Dataset items:
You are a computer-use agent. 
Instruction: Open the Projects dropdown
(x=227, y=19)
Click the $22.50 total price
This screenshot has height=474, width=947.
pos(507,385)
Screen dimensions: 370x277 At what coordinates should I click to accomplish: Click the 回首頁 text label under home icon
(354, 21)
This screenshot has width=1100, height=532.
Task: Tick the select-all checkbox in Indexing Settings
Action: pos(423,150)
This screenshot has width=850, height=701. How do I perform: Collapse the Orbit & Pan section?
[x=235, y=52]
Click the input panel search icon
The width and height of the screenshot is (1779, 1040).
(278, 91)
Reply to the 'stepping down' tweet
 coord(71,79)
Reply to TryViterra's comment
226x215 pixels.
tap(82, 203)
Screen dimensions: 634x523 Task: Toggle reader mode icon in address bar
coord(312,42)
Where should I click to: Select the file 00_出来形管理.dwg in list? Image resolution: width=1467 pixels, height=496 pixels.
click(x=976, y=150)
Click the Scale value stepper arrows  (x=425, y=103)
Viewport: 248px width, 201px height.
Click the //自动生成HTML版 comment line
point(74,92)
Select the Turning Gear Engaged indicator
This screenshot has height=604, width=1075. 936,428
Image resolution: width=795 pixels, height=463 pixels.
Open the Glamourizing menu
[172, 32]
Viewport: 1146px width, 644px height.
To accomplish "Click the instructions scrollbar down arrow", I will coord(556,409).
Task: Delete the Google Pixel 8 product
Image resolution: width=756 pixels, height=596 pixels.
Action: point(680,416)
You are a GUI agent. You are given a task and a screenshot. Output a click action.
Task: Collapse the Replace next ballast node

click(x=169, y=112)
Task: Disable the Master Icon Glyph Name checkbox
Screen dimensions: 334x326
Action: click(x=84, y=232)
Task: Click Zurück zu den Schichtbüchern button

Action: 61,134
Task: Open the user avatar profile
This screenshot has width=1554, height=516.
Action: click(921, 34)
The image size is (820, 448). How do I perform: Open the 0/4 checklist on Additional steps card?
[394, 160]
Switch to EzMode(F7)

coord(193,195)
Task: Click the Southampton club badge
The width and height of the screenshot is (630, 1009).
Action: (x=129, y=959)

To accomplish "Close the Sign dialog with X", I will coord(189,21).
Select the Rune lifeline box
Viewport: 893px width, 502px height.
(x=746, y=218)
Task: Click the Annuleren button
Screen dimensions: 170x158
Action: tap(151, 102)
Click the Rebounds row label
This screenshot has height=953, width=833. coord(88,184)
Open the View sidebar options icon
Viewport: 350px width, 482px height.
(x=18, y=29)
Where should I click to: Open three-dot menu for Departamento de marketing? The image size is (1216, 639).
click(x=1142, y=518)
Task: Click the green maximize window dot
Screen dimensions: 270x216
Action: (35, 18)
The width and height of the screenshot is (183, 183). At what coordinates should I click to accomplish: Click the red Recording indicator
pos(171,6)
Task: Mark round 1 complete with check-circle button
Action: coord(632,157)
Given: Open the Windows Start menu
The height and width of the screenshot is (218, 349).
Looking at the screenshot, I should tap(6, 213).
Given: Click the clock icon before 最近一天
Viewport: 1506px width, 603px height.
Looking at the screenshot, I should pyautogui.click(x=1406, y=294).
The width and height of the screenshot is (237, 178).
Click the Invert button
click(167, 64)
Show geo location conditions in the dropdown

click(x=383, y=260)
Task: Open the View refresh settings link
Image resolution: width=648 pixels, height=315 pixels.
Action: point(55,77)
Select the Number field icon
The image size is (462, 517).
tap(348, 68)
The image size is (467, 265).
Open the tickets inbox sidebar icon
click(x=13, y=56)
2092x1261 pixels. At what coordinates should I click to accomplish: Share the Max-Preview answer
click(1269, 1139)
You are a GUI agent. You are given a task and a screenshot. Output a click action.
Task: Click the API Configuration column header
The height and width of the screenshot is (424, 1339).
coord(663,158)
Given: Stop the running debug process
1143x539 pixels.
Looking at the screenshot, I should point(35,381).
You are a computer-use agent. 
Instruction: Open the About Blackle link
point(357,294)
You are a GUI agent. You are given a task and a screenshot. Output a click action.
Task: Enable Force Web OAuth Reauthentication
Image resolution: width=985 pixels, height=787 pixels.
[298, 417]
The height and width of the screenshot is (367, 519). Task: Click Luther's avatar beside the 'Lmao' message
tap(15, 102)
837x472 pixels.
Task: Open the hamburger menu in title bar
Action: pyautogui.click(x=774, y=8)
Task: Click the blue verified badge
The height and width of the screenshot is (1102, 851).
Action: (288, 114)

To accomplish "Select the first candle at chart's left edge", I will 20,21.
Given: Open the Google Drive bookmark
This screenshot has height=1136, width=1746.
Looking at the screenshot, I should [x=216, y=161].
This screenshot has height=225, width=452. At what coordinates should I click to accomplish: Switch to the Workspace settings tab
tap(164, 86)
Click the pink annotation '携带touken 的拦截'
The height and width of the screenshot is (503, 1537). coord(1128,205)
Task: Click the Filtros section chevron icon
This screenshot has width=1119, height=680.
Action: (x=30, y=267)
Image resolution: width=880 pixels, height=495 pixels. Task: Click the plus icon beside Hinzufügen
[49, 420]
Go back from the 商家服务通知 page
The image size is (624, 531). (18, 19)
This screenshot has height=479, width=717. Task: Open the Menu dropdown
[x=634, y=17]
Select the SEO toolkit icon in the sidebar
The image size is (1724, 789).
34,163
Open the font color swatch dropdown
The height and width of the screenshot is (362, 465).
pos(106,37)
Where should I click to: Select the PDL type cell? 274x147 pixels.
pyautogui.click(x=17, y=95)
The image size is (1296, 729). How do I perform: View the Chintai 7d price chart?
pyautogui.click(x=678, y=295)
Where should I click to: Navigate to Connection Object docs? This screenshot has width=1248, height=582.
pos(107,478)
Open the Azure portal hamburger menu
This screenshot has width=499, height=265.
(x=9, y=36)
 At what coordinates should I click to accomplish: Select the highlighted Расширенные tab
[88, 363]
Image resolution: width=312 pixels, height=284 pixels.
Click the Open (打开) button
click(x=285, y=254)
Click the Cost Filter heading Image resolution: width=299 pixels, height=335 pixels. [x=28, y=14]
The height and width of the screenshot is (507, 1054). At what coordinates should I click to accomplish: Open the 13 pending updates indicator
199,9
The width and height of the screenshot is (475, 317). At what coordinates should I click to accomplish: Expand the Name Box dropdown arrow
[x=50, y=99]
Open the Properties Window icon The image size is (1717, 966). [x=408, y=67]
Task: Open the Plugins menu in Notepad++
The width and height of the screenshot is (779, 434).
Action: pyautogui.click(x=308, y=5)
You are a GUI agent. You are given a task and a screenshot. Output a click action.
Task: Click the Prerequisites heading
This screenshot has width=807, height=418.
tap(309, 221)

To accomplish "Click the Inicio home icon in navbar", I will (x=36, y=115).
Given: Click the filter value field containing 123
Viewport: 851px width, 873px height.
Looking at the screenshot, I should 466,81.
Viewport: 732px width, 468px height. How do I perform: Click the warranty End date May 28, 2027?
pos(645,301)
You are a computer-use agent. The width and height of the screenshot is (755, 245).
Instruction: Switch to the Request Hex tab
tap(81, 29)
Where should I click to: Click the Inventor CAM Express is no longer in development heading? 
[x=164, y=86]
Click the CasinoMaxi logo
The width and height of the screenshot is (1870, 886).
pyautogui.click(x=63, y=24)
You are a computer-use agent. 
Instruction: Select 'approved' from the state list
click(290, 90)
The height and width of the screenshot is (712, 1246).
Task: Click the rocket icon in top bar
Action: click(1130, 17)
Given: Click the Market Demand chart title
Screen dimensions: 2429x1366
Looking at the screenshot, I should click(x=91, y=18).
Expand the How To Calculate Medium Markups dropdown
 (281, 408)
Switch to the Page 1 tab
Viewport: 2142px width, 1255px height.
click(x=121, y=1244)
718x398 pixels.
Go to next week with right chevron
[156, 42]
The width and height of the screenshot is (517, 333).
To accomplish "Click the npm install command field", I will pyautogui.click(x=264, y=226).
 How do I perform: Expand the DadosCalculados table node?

Task details: Reproduce as a numbered list the lines of the records from the line containing "Where should I click to: Select the PDL" through the line containing "pos(645,301)", omitting any blank lines.

Written response:
1. Where should I click to: Select the PDL type cell? 274x147 pixels.
2. pyautogui.click(x=17, y=95)
3. The image size is (1296, 729). How do I perform: View the Chintai 7d price chart?
4. pyautogui.click(x=678, y=295)
5. Where should I click to: Navigate to Connection Object docs? This screenshot has width=1248, height=582.
6. pos(107,478)
7. Open the Azure portal hamburger menu
8. This screenshot has width=499, height=265.
9. (x=9, y=36)
10.  At what coordinates should I click to accomplish: Select the highlighted Расширенные tab
11. [88, 363]
12. Image resolution: width=312 pixels, height=284 pixels.
13. Click the Open (打开) button
14. click(x=285, y=254)
15. Click the Cost Filter heading Image resolution: width=299 pixels, height=335 pixels. [x=28, y=14]
16. The height and width of the screenshot is (507, 1054). At what coordinates should I click to accomplish: Open the 13 pending updates indicator
17. 199,9
18. The width and height of the screenshot is (475, 317). At what coordinates should I click to accomplish: Expand the Name Box dropdown arrow
19. [x=50, y=99]
20. Open the Properties Window icon The image size is (1717, 966). [x=408, y=67]
21. Task: Open the Plugins menu in Notepad++
22. The width and height of the screenshot is (779, 434).
23. Action: pyautogui.click(x=308, y=5)
24. You are a GUI agent. You are given a task and a screenshot. Output a click action.
25. Task: Click the Prerequisites heading
26. This screenshot has width=807, height=418.
27. tap(309, 221)
28. To accomplish "Click the Inicio home icon in navbar", I will (x=36, y=115).
29. Given: Click the filter value field containing 123
30. Viewport: 851px width, 873px height.
31. Looking at the screenshot, I should 466,81.
32. Viewport: 732px width, 468px height. How do I perform: Click the warranty End date May 28, 2027?
33. pos(645,301)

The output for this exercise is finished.